Meaning: To be extremely angry or furious.

In a Sentence: The betrayal left her utterly enraged, unable to comprehend the depth of deceit.

16. “Seeing Red” (Revisited)

Meaning: To be very angry and likely to lash out or act aggressively.

In a Sentence: After the repeated insults, he was truly seeing red and ready to confront his antagonist.

17. “Mad as a Hornet”

Meaning: To be very angry or annoyed.

In a Sentence: His careless remarks had everyone in the room as mad as hornets.

18. “Through the Roof”

Meaning: To be extremely angry or upset.

In a Sentence: Her frustration levels went through the roof when the project deadline was suddenly moved up.

19. “Up in Arms”

Meaning: To be angry and actively protesting or opposing something.

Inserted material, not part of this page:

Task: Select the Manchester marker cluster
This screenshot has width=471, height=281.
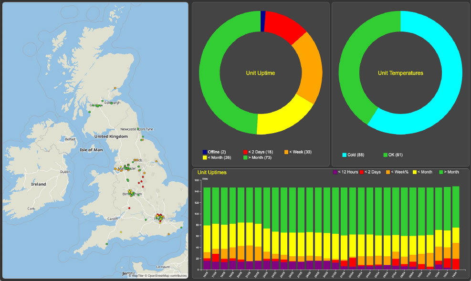Action: point(125,168)
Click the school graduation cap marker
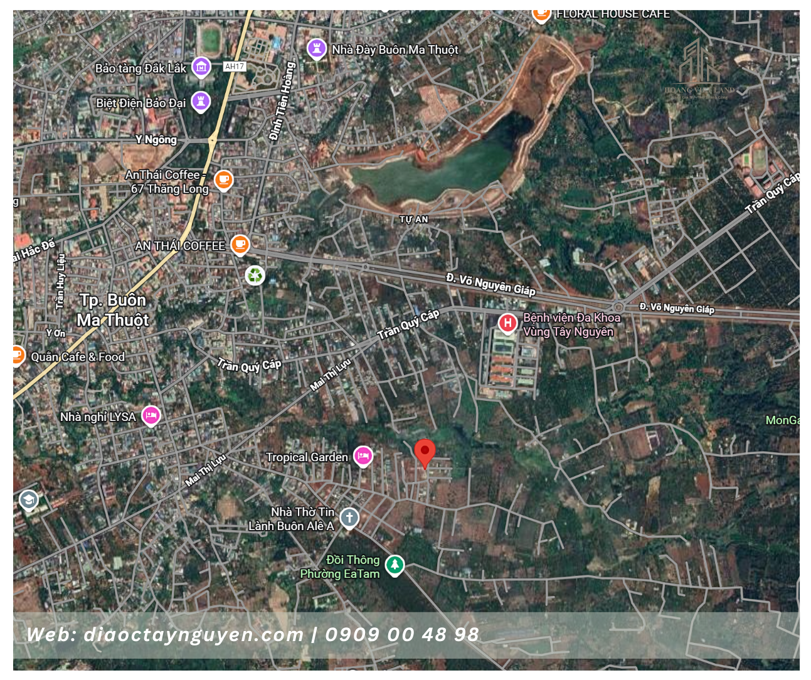Image resolution: width=811 pixels, height=680 pixels. pos(28,500)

In a Sentence: The controversial decision had the entire community up in arms, demanding justice.

20. “At the End of One’s Rope”

Meaning: To be at the point of exhaustion or frustration and ready to give up.

In a Sentence: After weeks of setbacks, he was at the end of his rope and considering quitting.

21. “In a Huff”

Meaning: To be angry and upset, often in a way that is childish or immature.

In a Sentence: She stormed off in a huff after the argument with her friend.

22. “In a Snit”

Meaning: To be in a bad mood or angry over something minor or insignificant.

In a Sentence: He’s in a snit because someone moved his desk chair.

23. “In High Dudgeon”

Meaning: To be in a state of anger or resentment, often as a result of being wronged or treated unfairly.

In a Sentence: The employee left in high dudgeon after being unfairly criticized in front of colleagues.

24. “On the Warpath”

Meaning: To be actively seeking to cause trouble or conflict, often as a result of being angry or upset.

In a Sentence: Watch out, she’s on the warpath after discovering the office gossip.

25. “Ready to Bite Someone’s Head Off”

Meaning: To be in a state of extreme anger and likely to lash out aggressively.

In a Sentence: After the constant interruptions, she was ready to bite someone’s head off.

26. “Having a Fit”

Meaning: To be in a state of extreme anger or outrage.

In a Sentence: When the project was delayed again, the manager was having a fit in his office.

27. “Fuming with Anger” (Revisited)

Meaning: To be extremely angry and visibly upset.

In a Sentence: His careless actions left her fuming with anger and disappointment.

28. “Fuming and Furious” (Revisited)

Meaning: To be extremely angry and visibly upset.

In a Sentence: The broken promises had the team fuming and furious, questioning their trust in leadership.

29. “Filled with Rage”

Meaning: To be in a state of extreme anger or fury.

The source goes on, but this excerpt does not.